A morte do vereador oposicionista Fernando Albán sob custódia do Serviço Bolivariano de Inteligência Nacional (Sebin) pode abrir novo capítulo da repressão na Venezuela. Acusado de envolvimento no atentado contra o presidente Nicolás Maduro há dois meses, Albán havia sido preso no dia 5 no aeroporto de Caracas.
Segundo a versão do regime, ele teria se jogado do 10.º andar da sede da Sebin, que não é apenas um serviço de espionagem mas uma polícia política ostensiva. Cobri a eleição da Assembleia Nacional Constituinte (ANC), dia 30 de julho do ano passado, e vi quando reluzentes sedãs Renault Mégane com o emblema da Sebin saíram em comboio por Caracas. Os agentes exigiam os celulares dos pedestres, em busca de imagens dos protestos e mensagens contra o regime.

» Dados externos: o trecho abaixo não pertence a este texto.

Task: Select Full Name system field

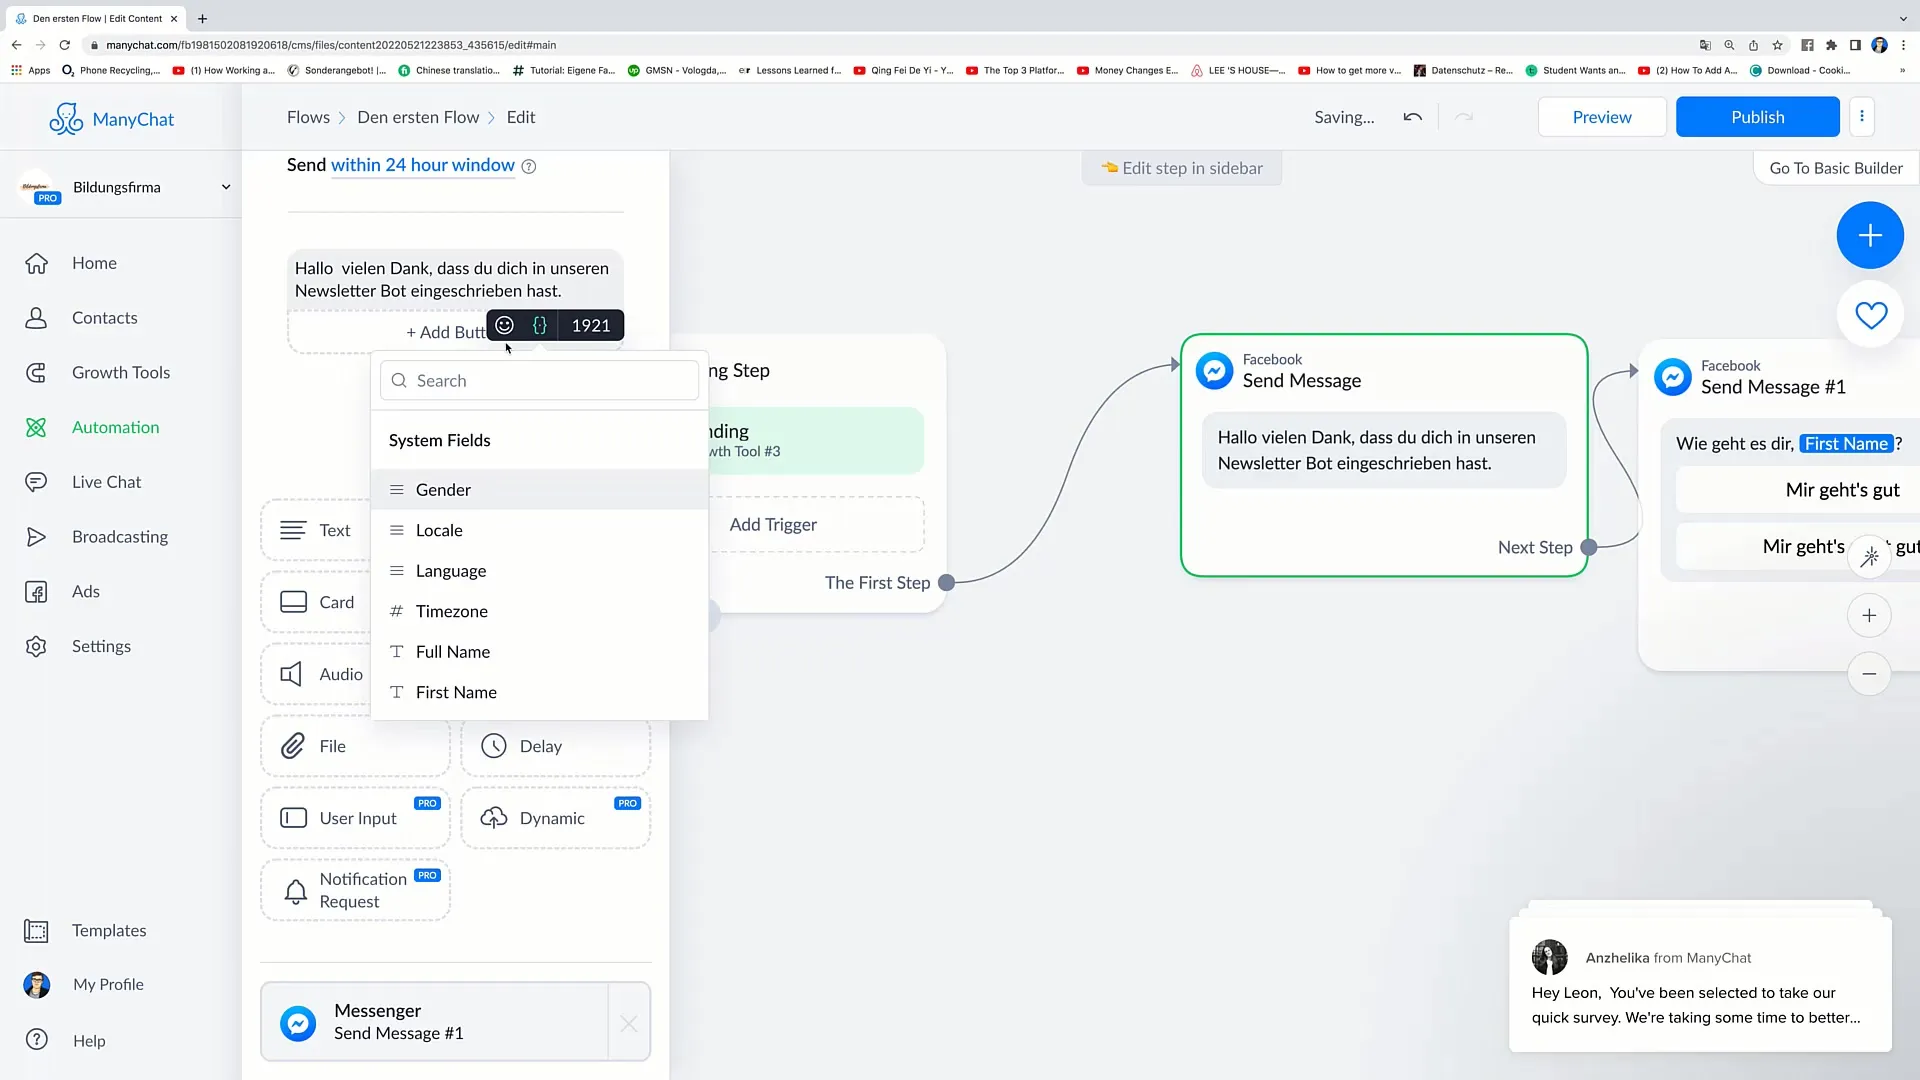Action: (x=454, y=650)
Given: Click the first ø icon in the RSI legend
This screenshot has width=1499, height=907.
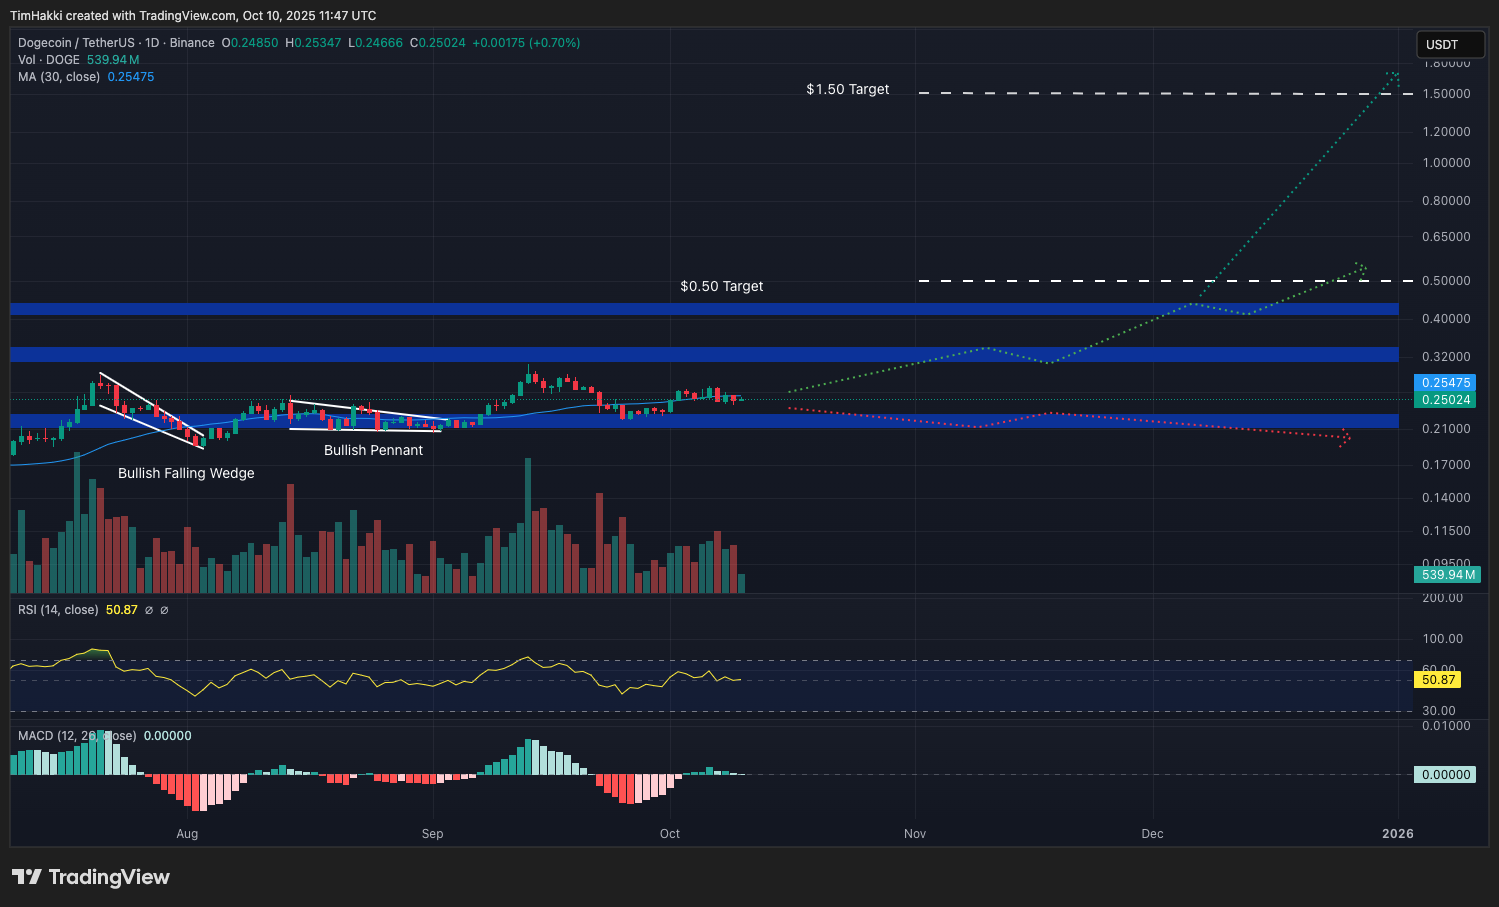Looking at the screenshot, I should coord(147,609).
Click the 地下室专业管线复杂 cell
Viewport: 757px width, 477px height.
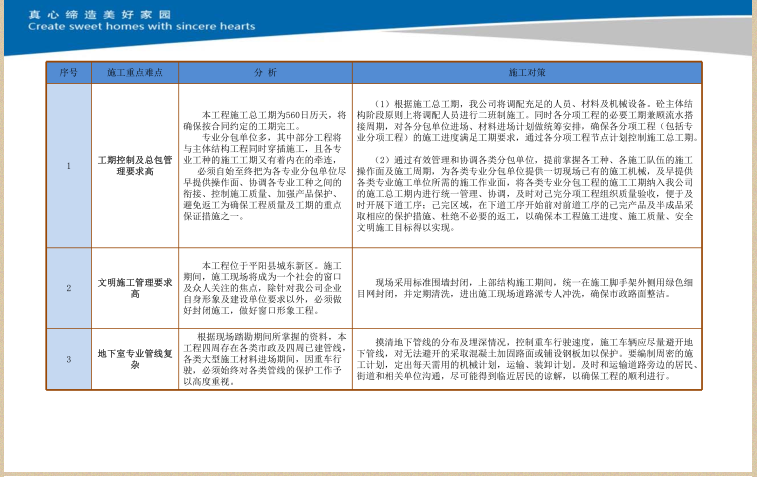coord(135,358)
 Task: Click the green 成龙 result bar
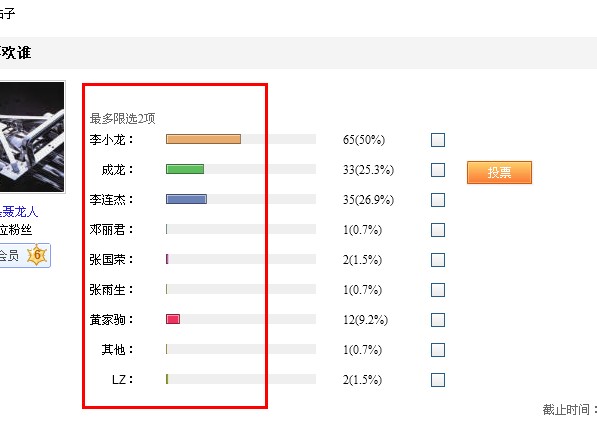pos(185,169)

O caso de Albán é importante porque, apesar da violência e detenção de milhares de manifestantes, só há um precedente de morte de preso político, exatamente numa cela da Sebin. Detido em abril de 2014, sob acusação de envolvimento na organização dos protestos contra o regime, o piloto civil aposentado Rodolfo Pedro González morreu em março do ano seguinte, por estrangulamento. Segundo as autoridades, González, de 65 anos, teria se matado.
A ONU, a União Europeia, governos de diversos países, a Igreja Católica e organizações de defesa dos direitos humanos exigiram uma investigação independente da morte do vereador.
Em nota divulgada pelo Itamaraty na terça-feira, um dia depois de noticiada a morte, o governo brasileiro afirma que suas circunstâncias “suscitam legítimas e fundadas dúvidas quanto a eventuais responsabilidades”, e lembra “a obrigação do Estado venezuelano e do governo do presidente Nicolás Maduro de garantir a integridade de todos aqueles que tenham sob sua custódia”.
Na campanha eleitoral, a política externa ganhou uma evidência que não costuma ter no Brasil. Isso aconteceu por causa do apoio do PT ao regime chavista, antes, durante e depois dos governos de Lula e de Dilma Rousseff.
Depois da votação para a ANC em julho e das eleições regionais em outubro, desenhadas para garantir a vitória dos chavistas, marcadas pela fraude, pelo boicote da oposição e pela recusa da comunidade internacional em reconhecer seus resultados, a presidente do PT, senadora Gleisi Hoffmann, divulgou notas oficiais parabenizando Maduro pela “contundente vitória”.
Até hoje a esquerda brasileira não fez uma autocrítica por seu apoio aos regimes autoritários, violentos e corruptos da Venezuela, Cuba, Líbia, Síria, Rússia, Turquia e Angola, entre outros.
Quem mais tem se aproveitado disso é o candidato à presidência Jair Bolsonaro. Seu primeiro programa eleitoral para o segundo turno, na sexta-feira, associou o PT a Cuba, “o país mais atrasado do mundo”, e à “devastada” Venezuela.
Em comício na Avenida Paulista no dia 30, o deputado Eduardo Bolsonaro anunciou, citando o general Hamilton Mourão, vice na chapa de seu pai, que “a próxima operação de paz do Brasil” seria na Venezuela: “Vamos libertar os nossos irmãos da fome e do socialismo. A melhor solução da crise imigratória que nós vivemos é a saída de Maduro do poder. A gente vai dar uma lição nesse narcoditador”.
O Brasil não tem condições de cumprir essa ameaça. Ela apenas dá combustível ao regime chavista. Que o Brasil o continue pressionando é muito bem-vindo. Mas é importante que a política externa não perca a razão, e se oriente pelos interesses do País.
Jair Bolsonaro começou a entrevista à rádio Jovem Pan, na segunda-feira, prometendo “nos aproximar do Primeiro Mundo” e “viajar para Israel, Estados Unidos, Japão e Europa”. Um bom começo seria abandonar o protecionismo comercial, que tanto castiga o consumidor brasileiro.